The VW Company owes its post World War II dominance to two men, one a British army officer and the other an ex-Opel executive.
What they achieved in the bombed-out ruins of the VW factory between 1946 and 1949 is one of the great stories of automotive history.
It all started 80 years ago, on June 22, 1934 when the German Government and Dr Ferdinand Porsche agreed to develop Adolf Hitler’s dream car — a volkswagen or “people’s car”.
The Government promoted it all around Germany as the KdF-Wagen “strength through joy car”.
In 1938, a purpose-built factory, with a town attached, was completed.

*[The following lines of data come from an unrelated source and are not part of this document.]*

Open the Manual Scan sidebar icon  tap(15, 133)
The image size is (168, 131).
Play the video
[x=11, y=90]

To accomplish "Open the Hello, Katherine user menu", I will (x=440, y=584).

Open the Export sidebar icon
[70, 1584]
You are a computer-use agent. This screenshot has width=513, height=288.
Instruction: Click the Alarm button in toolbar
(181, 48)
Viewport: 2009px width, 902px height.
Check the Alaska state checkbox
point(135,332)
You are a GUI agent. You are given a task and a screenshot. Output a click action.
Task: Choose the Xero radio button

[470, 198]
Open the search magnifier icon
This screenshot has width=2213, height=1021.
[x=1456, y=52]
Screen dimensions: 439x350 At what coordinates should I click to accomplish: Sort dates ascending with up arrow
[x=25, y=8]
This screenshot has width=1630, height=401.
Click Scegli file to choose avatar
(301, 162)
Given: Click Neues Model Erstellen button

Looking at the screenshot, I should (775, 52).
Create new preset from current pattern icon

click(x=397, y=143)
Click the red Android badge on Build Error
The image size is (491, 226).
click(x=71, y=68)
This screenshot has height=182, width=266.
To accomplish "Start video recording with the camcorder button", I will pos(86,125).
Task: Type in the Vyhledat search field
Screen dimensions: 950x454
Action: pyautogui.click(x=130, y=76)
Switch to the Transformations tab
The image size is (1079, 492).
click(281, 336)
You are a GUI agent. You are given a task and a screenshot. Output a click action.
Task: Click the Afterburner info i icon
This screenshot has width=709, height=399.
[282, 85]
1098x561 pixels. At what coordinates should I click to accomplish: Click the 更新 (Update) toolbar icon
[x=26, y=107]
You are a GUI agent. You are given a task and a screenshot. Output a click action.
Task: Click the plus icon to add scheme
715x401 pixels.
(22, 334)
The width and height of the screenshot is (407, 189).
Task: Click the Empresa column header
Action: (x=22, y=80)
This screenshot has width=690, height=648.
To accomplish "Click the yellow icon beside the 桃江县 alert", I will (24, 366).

They called it “KdF City”. It was renamed Wolfsburg at the end of the of the war.
During the war the factory was turned over to war production and as such became a prime target for Allied bombers.
At the conclusion of hostilities in May 1945, the British army took control of the factory and a young Major in the Royal Engineers, Ivan Hirst, was put in charge of reconstruction.
At first the idea was to use the facility to repair military vehicles, but soon Hirst could see the value in the round-shaped KdF-Wagen.
He persuaded the British army to use the little car as local transport.
By March 1946, Hirst and his small team had produced 1000 VW Beetles (the KdF label was quietly dropped).
It was an astonishing feat, given the factory was still in disrepair.
Meanwhile, Hirst knew he needed professional help and persuaded Heinz Nordoff, who’d been one of Opel’s top executives — to help run the company and ready it for sale.
Under Nordoff’s leadership and Hirst’s tenacity to maintain high quality production, sales increased.
The success prompted the British to offer the company to Allied governments and car makers.
The Australian Government bought a couple of cars in 1947 for evaluation, but passed on the offer.
The aptly named Billy Rootes, head of the company that made Hillmans, also took a look and rejected it out of hand.
In 1948, VW was offered to Ford — FOR NOTHING –– but Henry Ford II said “forget it”.
In October 1949 the British handed over VW to the German Government as a prosperous automobile company and within two years it was exporting Beetles to the USA, Australia and Britain.
And the rest of the story we all know.